理学療法士は専門学校や大学にて専門教育を受けている為、社会について疎い人が大勢います。いわゆる「閉鎖された世界」と言っても過言ではありません。またお金を取り扱う事も少ない為、簡単に手取り20万前後の給与を少ないとおっしゃります。お金というものがもらえて当然と考えがちです。しかし、実際は信用の積み重ねがあなたへの給与という形になる事を理解しないといけません。そしてあなたが貰っている給与の殆どが社会保障費から賄われているのです。つまりは、全国民の信用が理学療法士の給与に反映されています。

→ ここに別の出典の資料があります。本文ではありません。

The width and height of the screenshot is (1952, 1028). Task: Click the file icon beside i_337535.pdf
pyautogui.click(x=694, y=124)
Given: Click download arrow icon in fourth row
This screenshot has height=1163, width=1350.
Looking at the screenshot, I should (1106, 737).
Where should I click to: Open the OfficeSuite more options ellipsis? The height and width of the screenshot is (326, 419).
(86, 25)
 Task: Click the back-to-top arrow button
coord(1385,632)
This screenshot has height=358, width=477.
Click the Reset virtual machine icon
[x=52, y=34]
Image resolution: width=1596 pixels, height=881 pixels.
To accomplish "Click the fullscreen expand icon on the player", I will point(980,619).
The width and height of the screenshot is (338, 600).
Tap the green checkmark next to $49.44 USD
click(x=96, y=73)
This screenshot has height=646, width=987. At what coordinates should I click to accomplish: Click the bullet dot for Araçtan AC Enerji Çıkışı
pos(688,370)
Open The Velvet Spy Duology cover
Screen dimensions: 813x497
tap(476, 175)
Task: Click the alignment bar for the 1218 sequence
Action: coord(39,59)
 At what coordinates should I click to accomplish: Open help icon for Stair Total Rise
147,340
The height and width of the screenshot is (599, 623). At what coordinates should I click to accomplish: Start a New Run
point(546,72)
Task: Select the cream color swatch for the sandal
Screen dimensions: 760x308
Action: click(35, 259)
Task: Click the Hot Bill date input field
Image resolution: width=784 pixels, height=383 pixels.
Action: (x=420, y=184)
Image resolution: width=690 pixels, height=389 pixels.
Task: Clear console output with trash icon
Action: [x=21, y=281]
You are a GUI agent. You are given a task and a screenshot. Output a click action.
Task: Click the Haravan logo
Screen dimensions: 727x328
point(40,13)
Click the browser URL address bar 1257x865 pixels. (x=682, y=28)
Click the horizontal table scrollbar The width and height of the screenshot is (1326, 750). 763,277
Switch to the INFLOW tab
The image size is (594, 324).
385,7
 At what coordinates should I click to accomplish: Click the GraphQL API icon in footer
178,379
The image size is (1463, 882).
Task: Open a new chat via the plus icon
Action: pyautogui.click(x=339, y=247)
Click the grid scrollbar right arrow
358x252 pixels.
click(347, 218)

転職を希望されているあなたはその信用に値する働きをしているのでしょうか?もしあなたへ支払われている給与が少ないのならば、残念ながら病院からみたあなたへの信用度はその程度なのです。仮に給与が少し高い職場に転職したところで、信用が得られなければ給与が上がる事はありません。つまり、転職したところで信用を高めることが出来なければ人は、職場を転々とする運命となるのです。

 

理学療法士自身が理学療法士の業界を陥れている

実は高い給与を求めて転職を繰り返す事による弊害があります。よく考えてみてください。先程お伝えしたように基礎部分が出来ていないにも関わらず転職をしてしまえば、技術レベルは育っていきません。それをみんなが繰り返せば業界全体の技術の低下に繋がります。また、病院を経営する側からみれば、理学療法士はすぐに転職していなくなる。だから自分のところで育てても意味がないと思われてしまいます。そして、経験年数豊富な理学療法士よりも給与が安い初任の理学療法士を雇った方が良いという考えになってしまいます。つまり、ただ単に給与が欲しいが故にみんなが転職を繰り返せば、理学療法士の社会的な信用度が下がってしまいます。結局自分達で自分達の価値を下げてしまうのです。給与が欲しければ、今の職場からの信用度を高める事を行なっていった方が良いのです。それが出来なければ、『給与が低いから転職→理学療法士の社会的な信用が下がる→信用が少ない理学療法士の給与の水準が低くなる→給与が低いから転職』という負の連鎖に陥ってしまいます。

 

見つめ直して欲しい理学療法士自身の仕事

もし命を絶ってしまうと思うぐらい追い詰められているのなら、それはこの仕事に向いていません。今すぐ辞めた方が良いです。お金を目的に転職するのなら、本当にオススメしません。まずは他職種との違いが言えるぐらい『理学療法士の仕事』を見つめ直す事から始めてください。そして、どの分野へ行っても通用する『基礎』を培ってください。そうするだけで雇用者からみたあなたへの評価が代わり給与に反映されるはずです。それがクリア出来ても満足出来なければ、『次のステップ』に移る時なのです。安易に転職を考えてはいけません。時には泥水を啜るように耐える時期も必要なのです。高い給与を求めても、お金はやってきません。理学療法士自身の信用度を高める事で高い給与が得られるのです。『自分本意』の転職ほど愚行はないのです。本気で仕事をやるかどうかはあなた次第です。